Bayesian A/B Test Calculator

The Beta-Bernoulli model in the context of A/B testing.

TL:DR; Instructions

  1. 1Specify the prior alpha and beta parameters.
  2. 2Plot the priors and revise parameters as necessary.
  3. 3Enter data on the number of successes and failures in the test and control groups.
  4. 4Plot to see posterior distributions.

Test and Control Probability Density Functions

The success probability distributions in test and control groups.

Histogram of Test - Control Probability

Distribution of differences in success probability between test and control groups.

Quantiles of the differences distribution.

Posterior probability that the difference lies below the value x.

The average difference between test and control is: 0. The probability that test performs better: 0.5

Explanation

This simple calculator uses the Beta-Bernoulli model (a binary outcome model, where the prior for the success probability is a Beta distribution) applied in the A/B testing context, where the goal of inference is understanding the probability that the test group performs better than the control group.

Bayesian inference consists in first specifying a prior belief about what effects are likely, and then updating the prior with incoming data.

For example, if our conversion rate is 5%, we may say that it's reasonably likely that a change we want to test could improve that by 5 percentage points—but that it is most likely that the change will have no effect, and that it is entirely unlikely that the conversion rate will shoot up to 30% (after all, we are only making a small change).

As the data start coming in, we start updating our beliefs.
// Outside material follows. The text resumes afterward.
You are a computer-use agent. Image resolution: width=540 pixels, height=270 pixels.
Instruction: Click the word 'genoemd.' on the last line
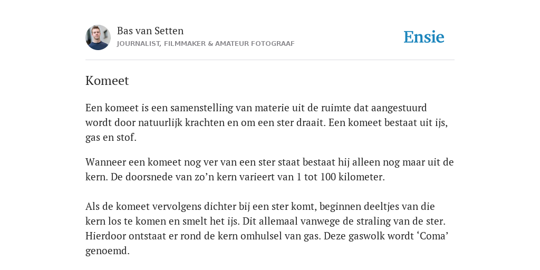108,251
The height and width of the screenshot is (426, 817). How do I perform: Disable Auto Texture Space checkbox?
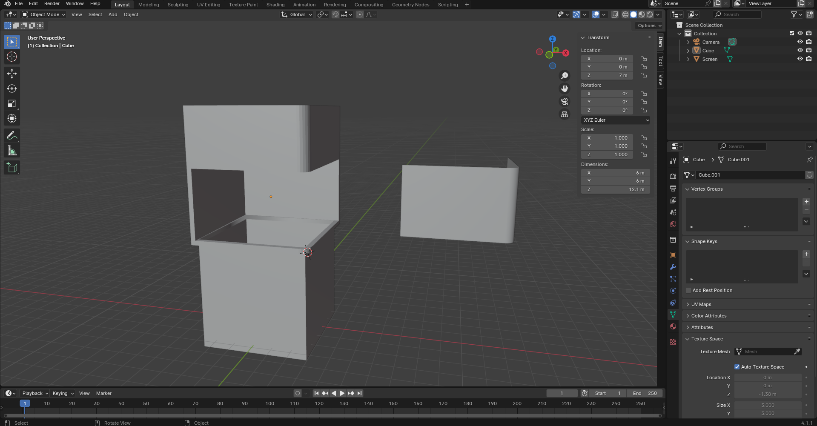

If the incoming data points point to an improvement in the conversion rate, we start moving our estimate of the effect from the prior upwards; the more data we collect, the more confident we are in it and the further we can move away from our prior. The end result is what is called the posterior—a probability distribution describing the likely effect from our treatment.

  1. 1 Specify the prior through the alpha and beta parameters of the Beta distribution. The parameter values govern two things: the prior success probability (our belief about the average conversion rate, for example) as well as the variance of the prior distribution (small alpha and beta will lead to a prior distribution where success probabilities can vary quite a lot around their mean; large values will lead to a distribution with a small variance). For example, setting alpha to 10 and beta to 10 will give us a prior distribution where the expected success probability is 0.5, but there is a fair amount of uncertainty around that value. Setting them to 100 and 100 will give us the same expected probability of 0.5, but the variance around that value will be much smaller.
  2. 2 Have a look at the histogram of success probability differences between the test and control. It expresses prior beliefs about the likely difference of success probabilities between the test and control groups. Because we specified a symmetric prior, the belief is centered around a difference of zero (a priori, A/B tests are just as likely to do worse as they are to do better than the control). If our priors have a low variance, the histogram will put put a low weight on large differences (it is unlikely that a test will do much better or much worse than the control); if the priors have a high variance, large differences will be much more likely.
  3. 3 Gather data!
  4. 4 Input the number of successes (conversions, clicks and so on) and failures in both the test and control groups. This triggers updating the priors with the data.
  5. 5 The prior plots shift to express posterior (prior updated with data) distributions. The density plots will (may) diverge, showing the posterior distributions of the success probability in test and control groups. Similarly, the difference histogram will shift. The part of the distribution lying to the right of zero expresses the confidence that the test performs better; the part to the left that it performs worse.